--- Material shown Enclosed Below ---
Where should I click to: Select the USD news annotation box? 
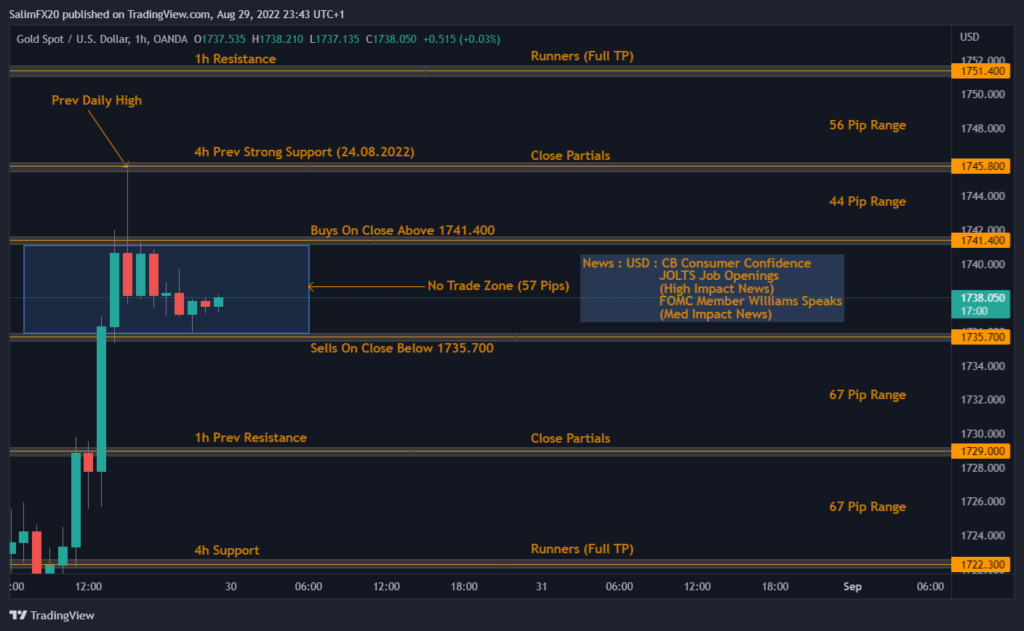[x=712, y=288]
--- End of Enclosed Material shown ---
--- Material shown Enclosed Below ---
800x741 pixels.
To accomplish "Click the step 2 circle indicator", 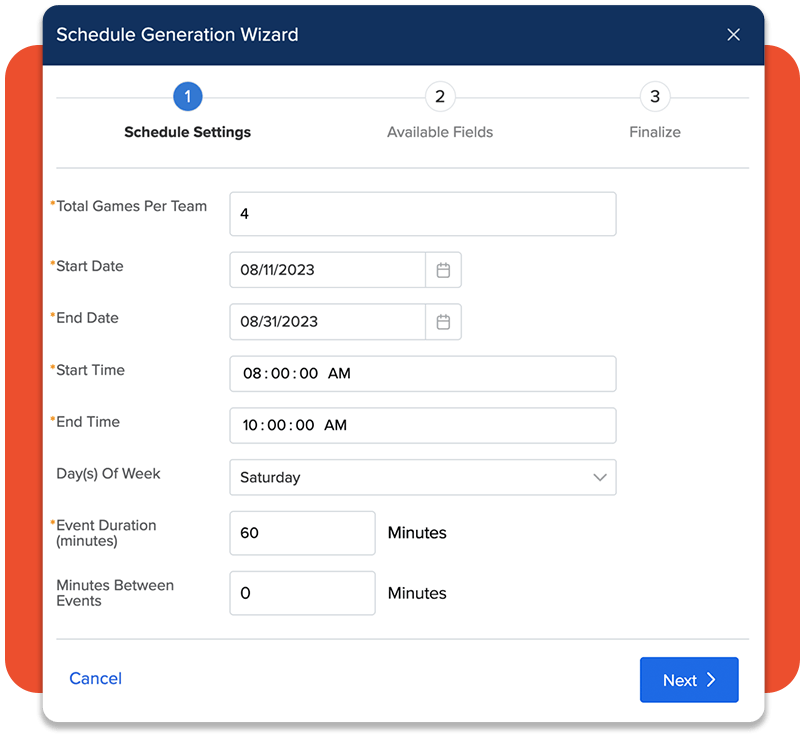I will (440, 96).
--- End of Enclosed Material shown ---
--- Material shown Enclosed Below ---
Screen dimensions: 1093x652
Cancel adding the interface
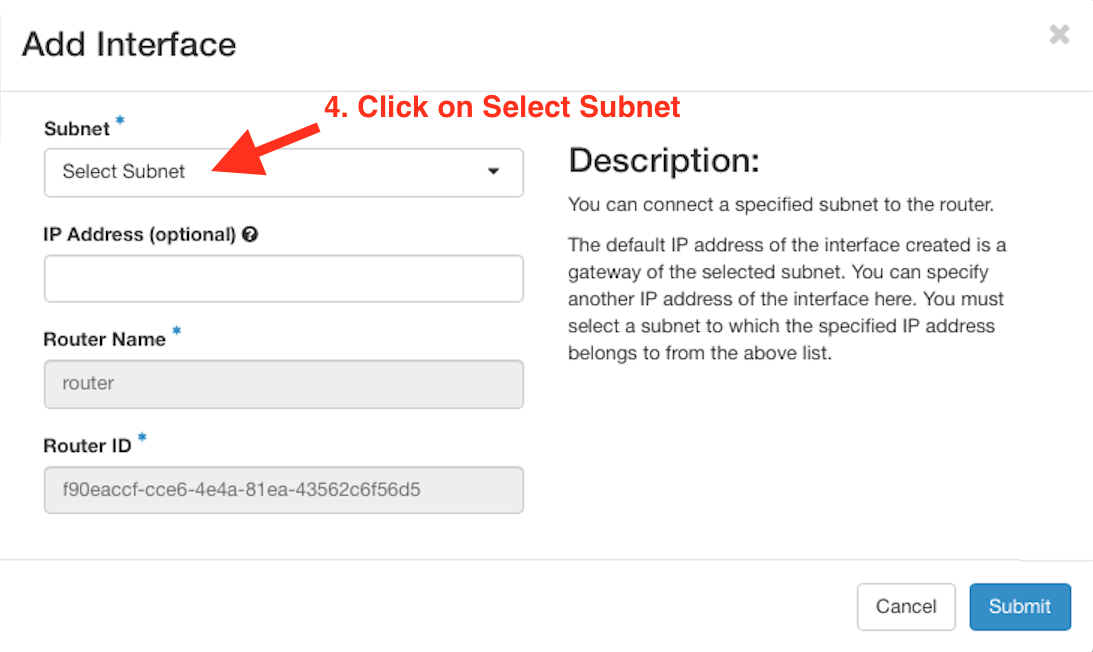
--- End of Enclosed Material shown ---
* Exercise instructions *
In the listing above, find the line with "Screen dimensions: 1093x652" and the line with "Cancel adding the interface"; set down exactly those two lines and every line between them, nothing more.

* Response below *
Screen dimensions: 1093x652
Cancel adding the interface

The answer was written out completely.